Commentaires sur la Mise fin de « toutes les activités du projet Target Malaria »
En attendant d’en savoir plus sur la décision du ministère, on est tenté de la mettre en relation avec la conférence de presse de la Coalition de veille sur les activités biotechnologiques au Burkina Faso (CVAB) tenue « pour dénoncer la lâcher de moustiques mâles biaisés génétiquement modifiés. » Au cours de cette conférence de presse, il a été dit :
« Le problème, c’est la solution que propose le projet Target malaria qui consiste en l’élimination du vecteur par des moustiques à impulsion génétique mis au point par la TECHNOLOGIE DU FORÇAGE GÉNÉTIQUE* (souligné par moi) … Cette technologie est très controversée et pose des problèmes éthiques ...
...le forçage génétique est capable d’exterminer toute une espèce. » (Voir https://lefaso.net/spip.php?article140241)
Ces informations rappelées par la coalition sont globalement correctes. Une des plus grandes réserves vient de l’absence, pour le moment, d’un encadrement règlementaire international. Mais le dernier largage ne concernait pas de souches issues de forçage génétique. Le communiqué de Target Malaria le précise : « … il a procédé, le 11 août 2025, au lâcher de moustiques génétiquement modifiés mâles biaisés** SANS IMPULSION GÉNÉTIQUE » (souligné par moi), en d’autres termes, sans forçage génétique (gene drive en anglais).
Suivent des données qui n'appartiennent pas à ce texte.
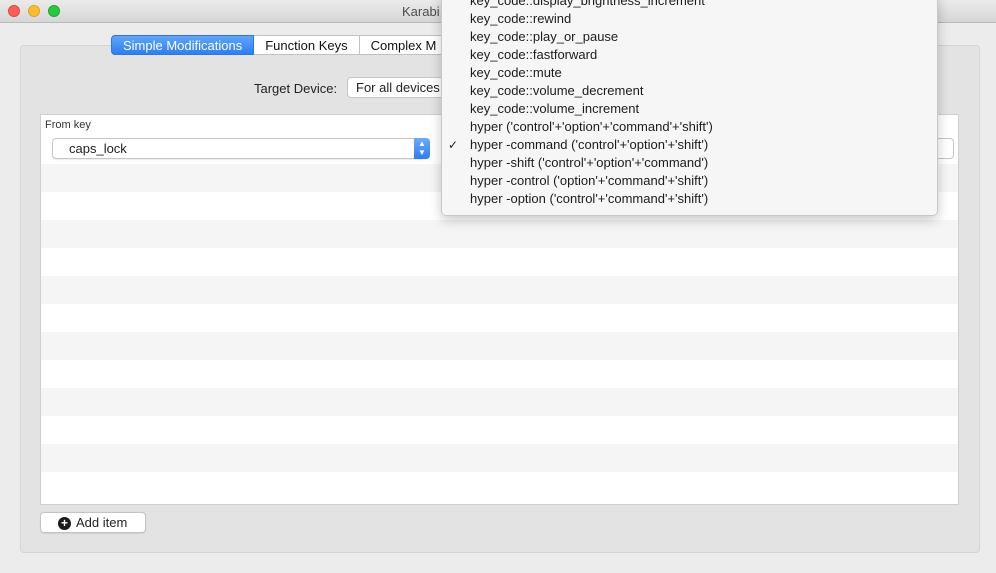 This screenshot has height=573, width=996. I want to click on menu-item: key_code::volume_increment, so click(690, 109). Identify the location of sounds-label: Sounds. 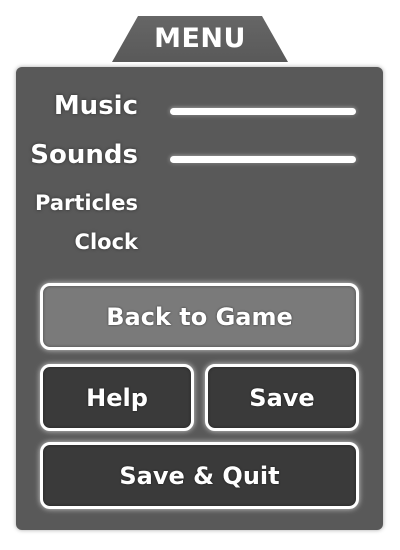
(84, 155).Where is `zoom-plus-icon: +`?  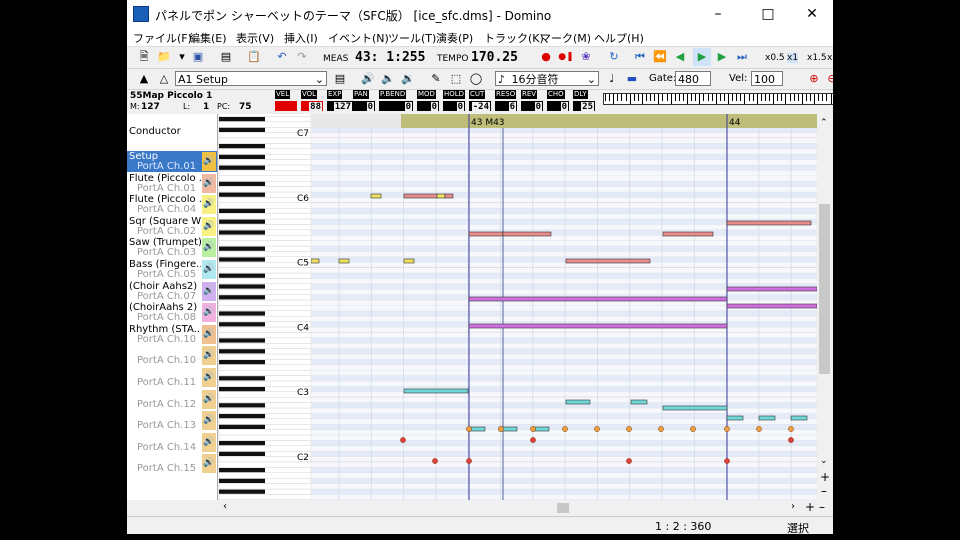
zoom-plus-icon: + is located at coordinates (825, 477).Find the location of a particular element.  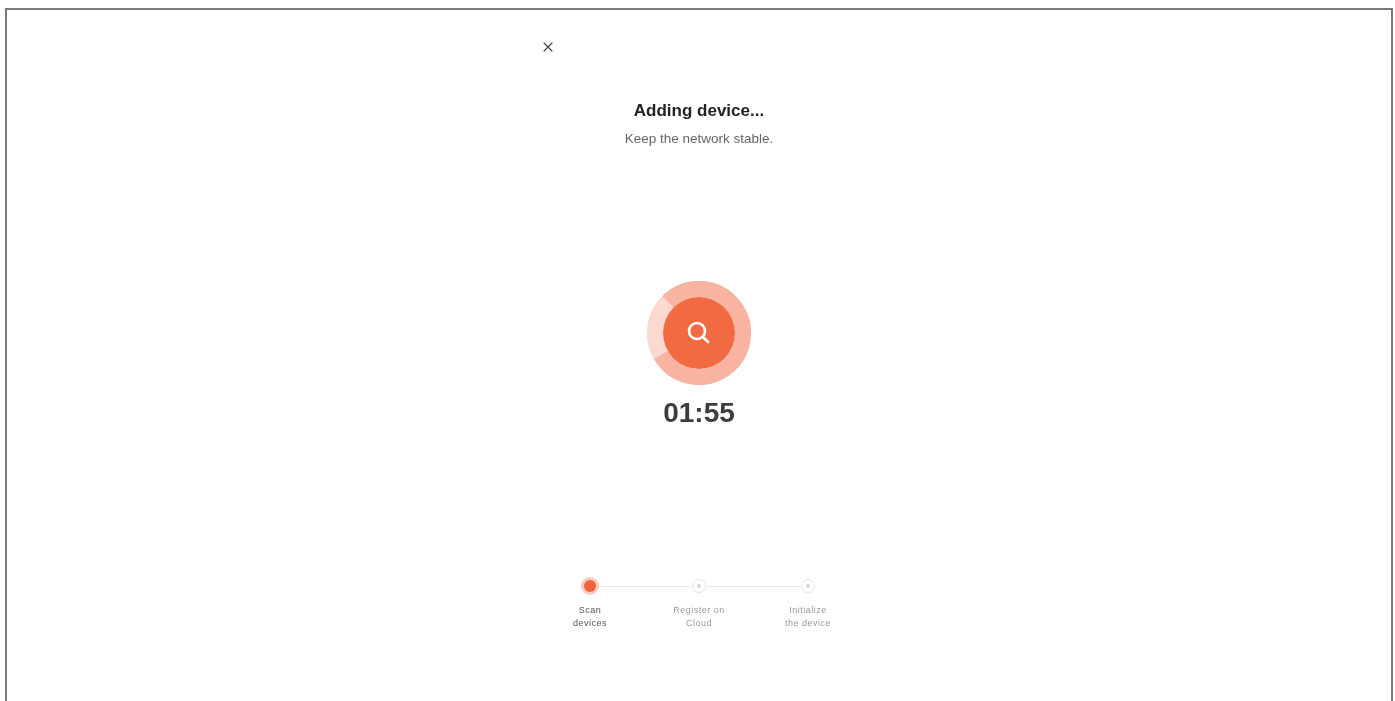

Le forçage génétique (gene drive) agit sur la probabilité de transmission d’un caractère, qui est artificiellement augmentée bien au-delà des lois « normales » de génétique mendélienne. Le 'biaisage' sexuel concerne un caractère particulier qui est la proportion de sexes dans la descendance, alors très orientée vers les mâles. Des lignées de moustiques combinant gene drive et 'biaisage' sexuel ont déjà été créées et testées en laboratoire au Royaume-Uni et aux États-Unis. En Italie, des travaux sont en cours dans le même sens avec des partenariats internationaux dont Target Malaria.
Des largages similaires (moustiques génétiquement modifiés, mâles biaisés sans impulsion génétique) auraient déjà eu lieu aux Îles Caïmans en 2009, puis 2010 et 2012, au Brésil en 2011, au Mexique en 2012-2015, au Panama en 2014-2016, au Salvador en 2015, États-Unis de 2021-2023. La baisse induite de la population de moustiques a été de plus 80 %. Dans trois de ces pays (au moins), il y a eu de longs débats publics, et le Panama aurait même stoppé le projet sous une double contrainte : défaut de financement et pressions publiques. » (source ChatGPT, interrogé le 25 aout 2025).
Cette éventuelle confusion levée, mon avis de citoyen est que le Ministère de la Recherche doit communiquer de façon unilatérale sur sa décision : mettre « fin » (et pas simplement "à l’arrêt" d’où l’on pourrait repartir) de « toutes les activités » du projet. Parce que jusqu’au 18 aout, soit une semaine après le lâcher, toutes les autorisations avaient été obtenues, cette communication permettrait de maintenir/entretenir la légitimité des instances dédiées aux autorisations et à notre recherche scientifique. Dans la lutte contre le paludisme, notre pays est légitime pour revendiquer un leadership mondial. Et il en a les ressources humaines : nos chercheurs y ont fait de grandes percées (mondiales) ces dernières années.
* Dans les lois « normales » de la génétique, il y a, en gros, 50 % de chance/risque qu’un gène « parental » soit transmis à la descendance immédiate. Mais avec le forçage ou impulsion génétique (gene drive en anglais), on peut pousser ce taux à plus de 90%.
** Les mâles biaisés donnent une descendance statistiquement penchée vers plus de mâles que de femelles (responsables des maladies).